Recast these rows as a numbered list, skipping any blank lines and leaving out the pictures.

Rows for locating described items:
[start]
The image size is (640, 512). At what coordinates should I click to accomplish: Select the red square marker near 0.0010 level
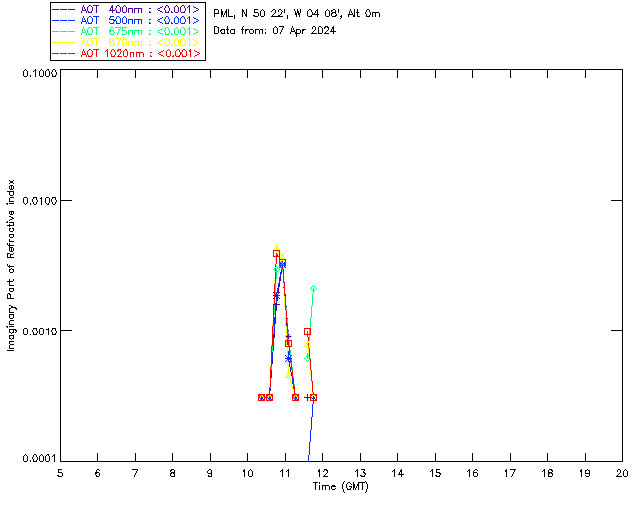pyautogui.click(x=307, y=332)
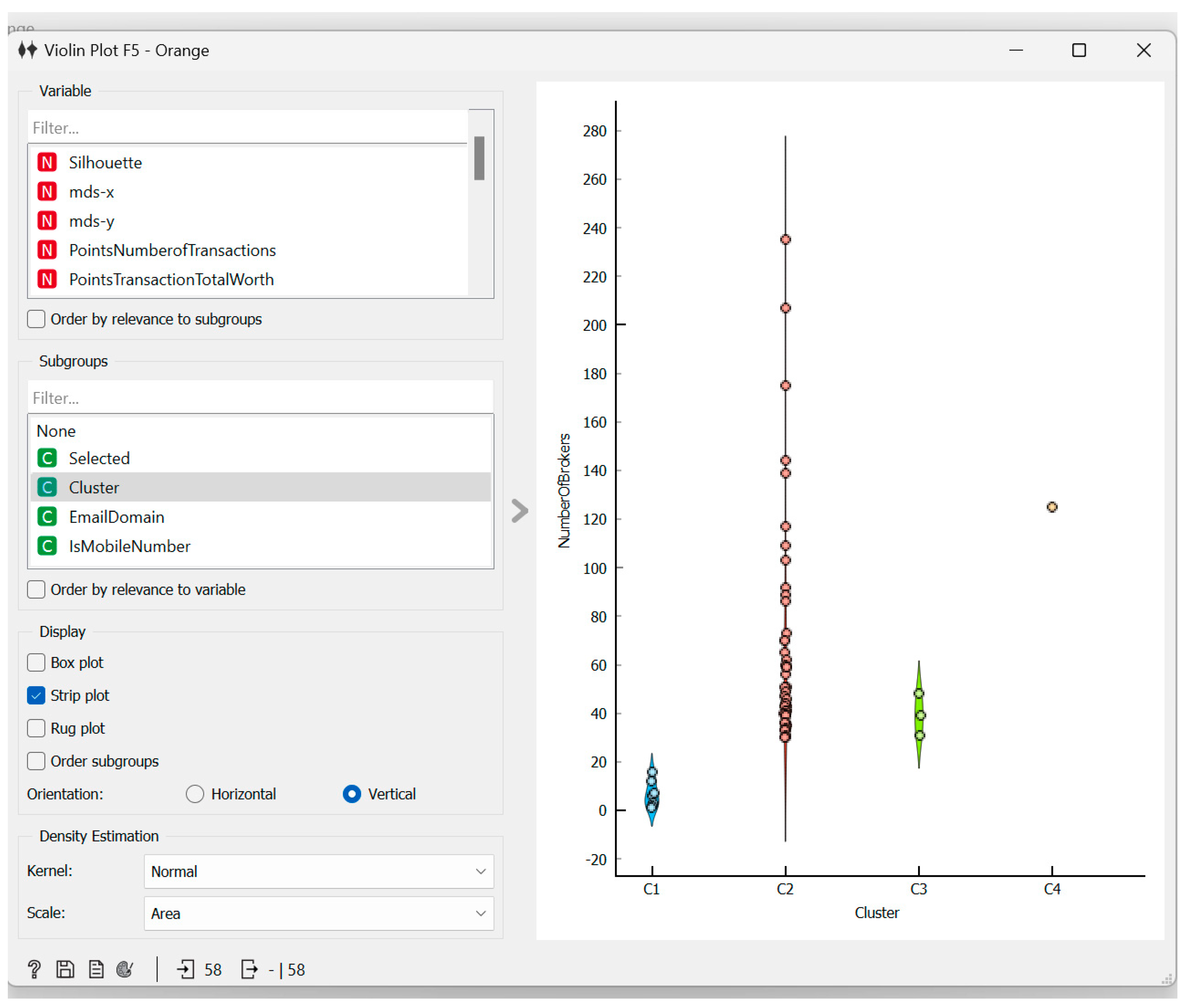Image resolution: width=1189 pixels, height=1008 pixels.
Task: Open the Kernel dropdown
Action: pos(318,872)
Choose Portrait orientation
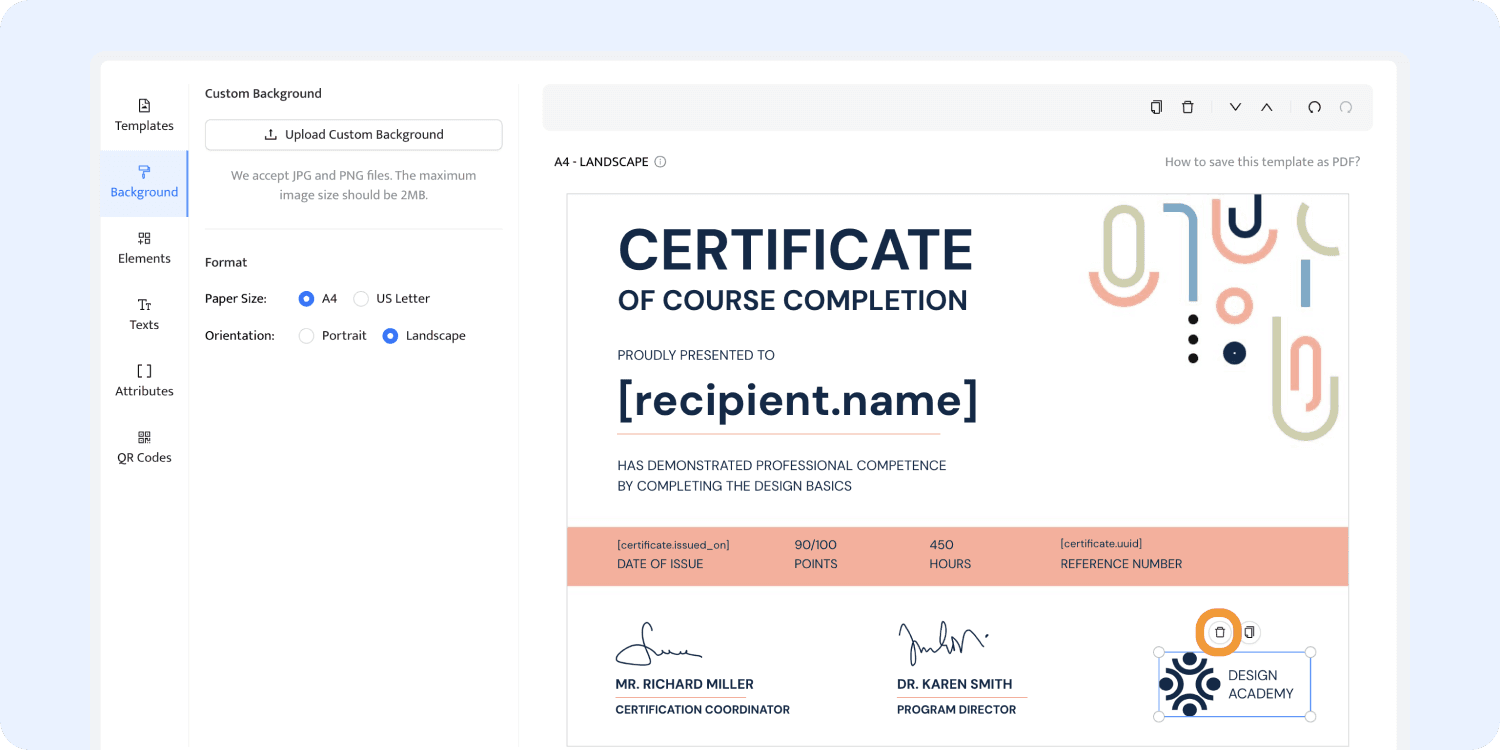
[end]
Response ->
1. The image size is (640, 512). At what coordinates should I click to accomplish: Select the red square marker near 0.0010 level
2. pyautogui.click(x=307, y=332)
3. Image resolution: width=1189 pixels, height=1008 pixels.
4. Task: Open the Kernel dropdown
5. Action: pos(318,872)
6. Choose Portrait orientation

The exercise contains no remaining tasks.